The reason is that until now, health care has been a business built on transactions. A visit to the Emergency Department or to the doctor generates a fee for that service. The more you do, the more you get paid. Our system has failed to integrate behavioral health and primary care, and to account for the patient’s illness experience.
Quality and cost containment have been given secondary status. In fact, per capita health care spending in Massachusetts is the highest of any state at $9,278 (based on per capita spending in 2009). Hospital utilization for outpatient services (services that could be delivered in much lower cost settings like health centers) are a significant contributor to our exorbitant spending, according to the new Massachusetts Health Policy Commission’s 2013 Cost Trends Report.
Our system is imploding. The stark reality is that the system has priced itself out of its own market.
With health care reform, we now have the opportunity to right a sinking ship. We can design a system that prioritizes the patient, the quality of their care and cost containment. We can reduce inefficiencies and waste and improve patient outcomes. We can redirect care to be in the right time and place and at the lowest cost. We can begin to close the gap between our country’s health outcomes and those of almost every other developed country that have outpaced us for decades.

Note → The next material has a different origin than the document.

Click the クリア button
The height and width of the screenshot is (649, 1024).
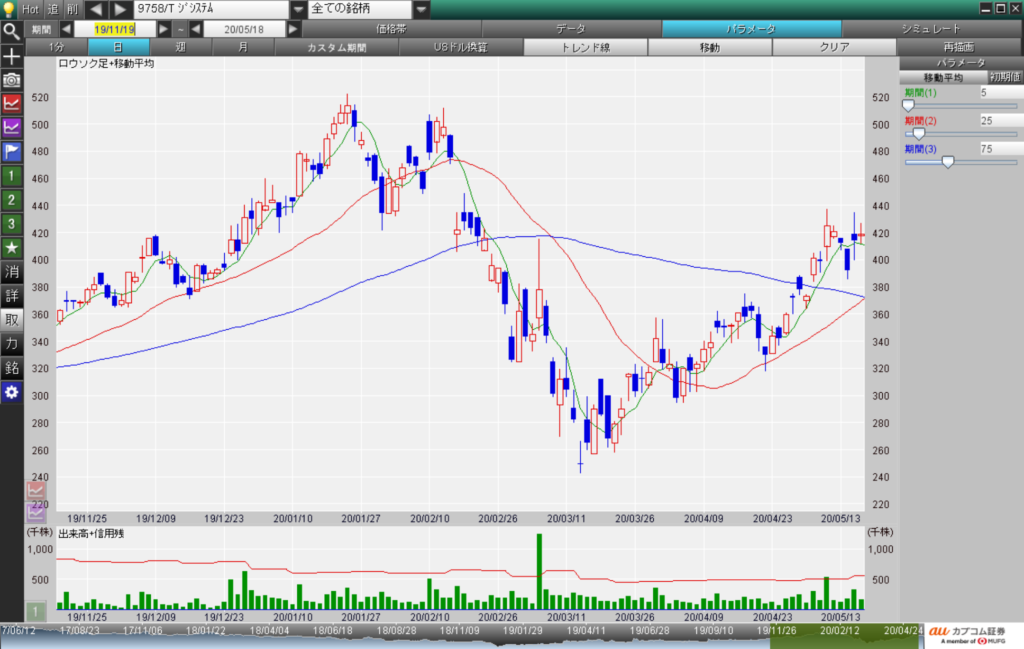tap(834, 47)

I and other leaders in community health will gladly help to foster a better understanding of how we have been able to achieve quality measures that surpass local and national standards, while balancing cost efficiency and patient empowerment. I can explain how we integrate behavioral health into primary care while improving patient outcomes and provider and patient satisfaction.

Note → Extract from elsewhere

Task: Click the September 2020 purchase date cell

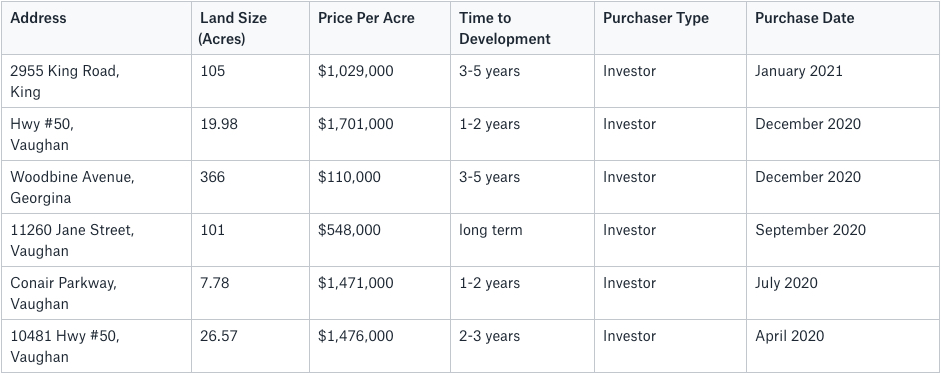Action: pyautogui.click(x=843, y=240)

One of the advantages that we have in Massachusetts in particular, is that we have a rich network of community health centers and academic institutions like The Dimock Center and The Center for Primary Care at Harvard Medical School, that are leading the nation in health care reform. Now, if only we would recognize the value of harnessing the expertise from the entire network, perhaps we would be better leaders for our nation and for our world.